Book: Bodies from the Ash: Life and Death in Ancient Pompeii
Author: James M. Deem
Audience: Grades 4-6
In a Nutshell: bodies from thin air do tell tales

In this book about the AD 79 eruption of Mount Vesuvius, the focus is on the bodies. Which is interesting, because technically, there are no bodies. After a basic summary of the day of the eruption, Deem outlines a few excavations of buried Pompeii and nearby Herculaneum over the years; some were undertaken for noble archaeological reasons, others simply to grab stuff. The focus, however, is on those who died. The speed and intensity of the pyroclastic flow (one of my favorite terms- look it up) instantly killed and buried thousands of people, leaving empty, body-shaped pockets (Antibodies? Unbodies?) after the bodies disintegrated to nothing but bones. My dance and movement-trained sister might call it negative space. The plaster casts made of the non-body holes in hardened ash reveal the last moments of the people (and dogs) of Pompeii in disturbing detail.
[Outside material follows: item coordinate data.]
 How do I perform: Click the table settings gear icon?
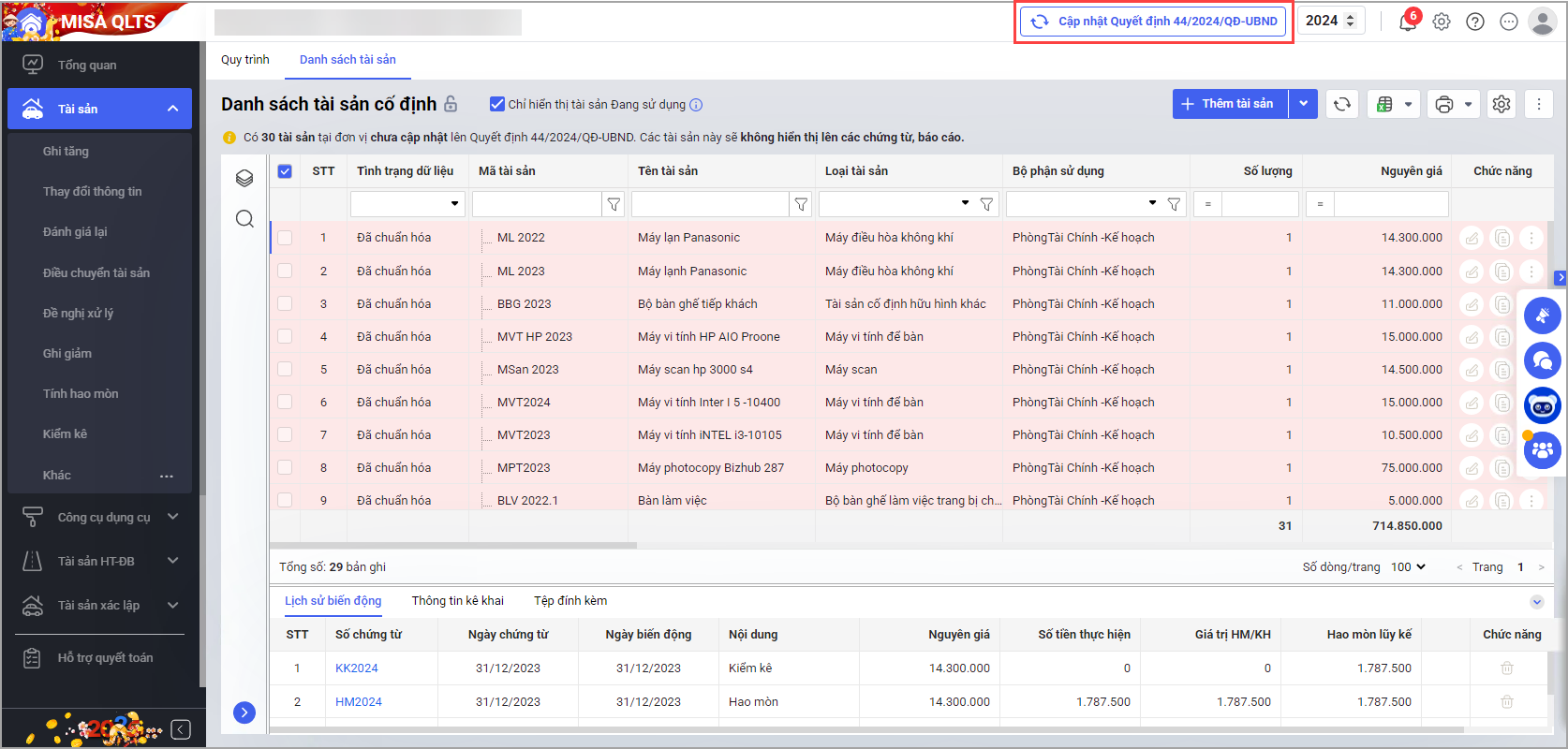click(x=1501, y=104)
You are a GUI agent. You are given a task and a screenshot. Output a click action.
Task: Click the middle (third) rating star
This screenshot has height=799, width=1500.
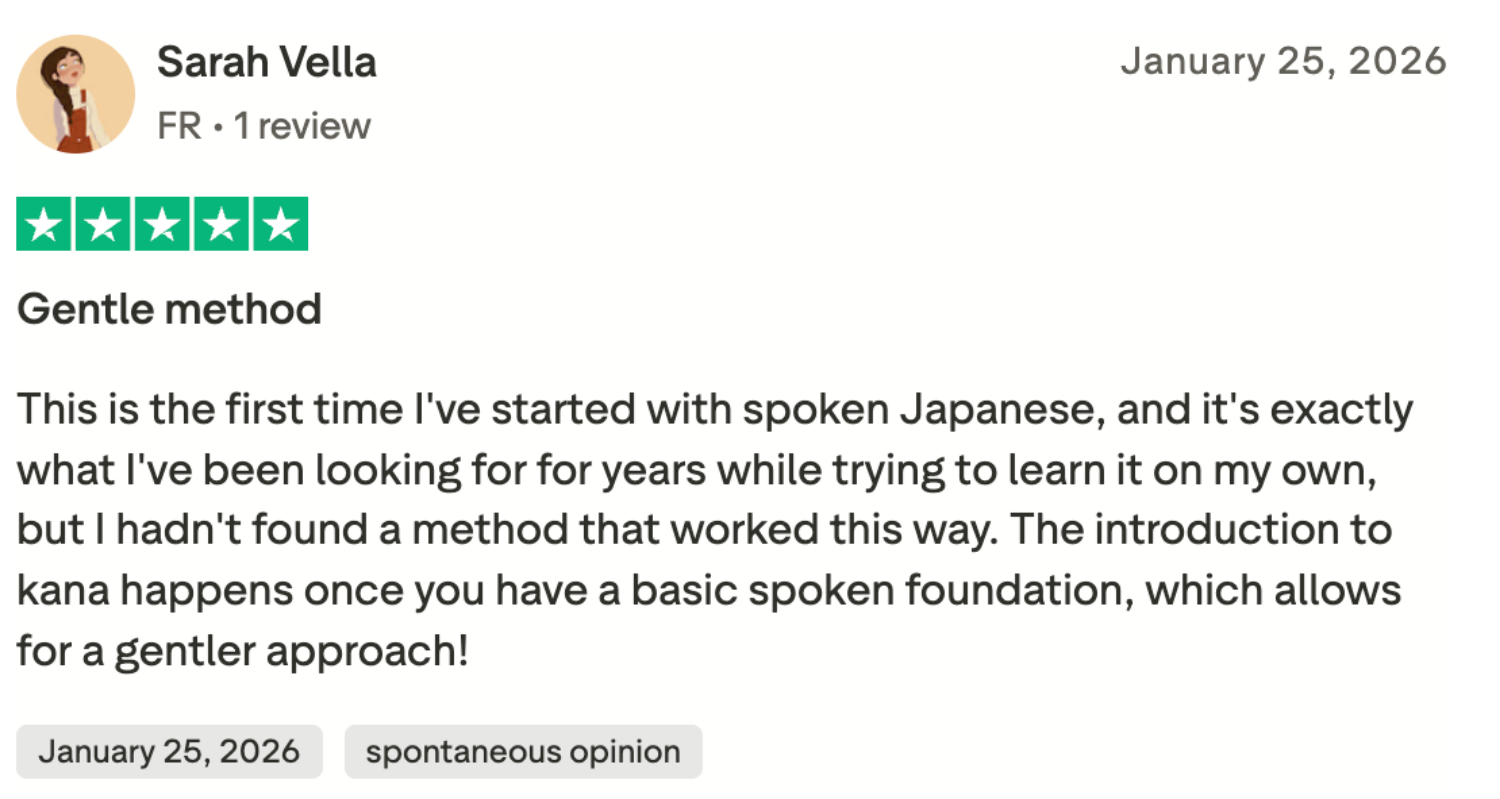(162, 224)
A combination of historical records, archaeological evidence, vulcanology (no, not Spock), and educated guessing allows scientists to piece together theories of who these people were and what their final moments might have been like. I've been fascinated with Pompeii ever since it was the cover story in an issue of National Geographic World when I was a kid. Natural disaster, mystery, and gruesome evidence: non-fiction doesn't get much better than that.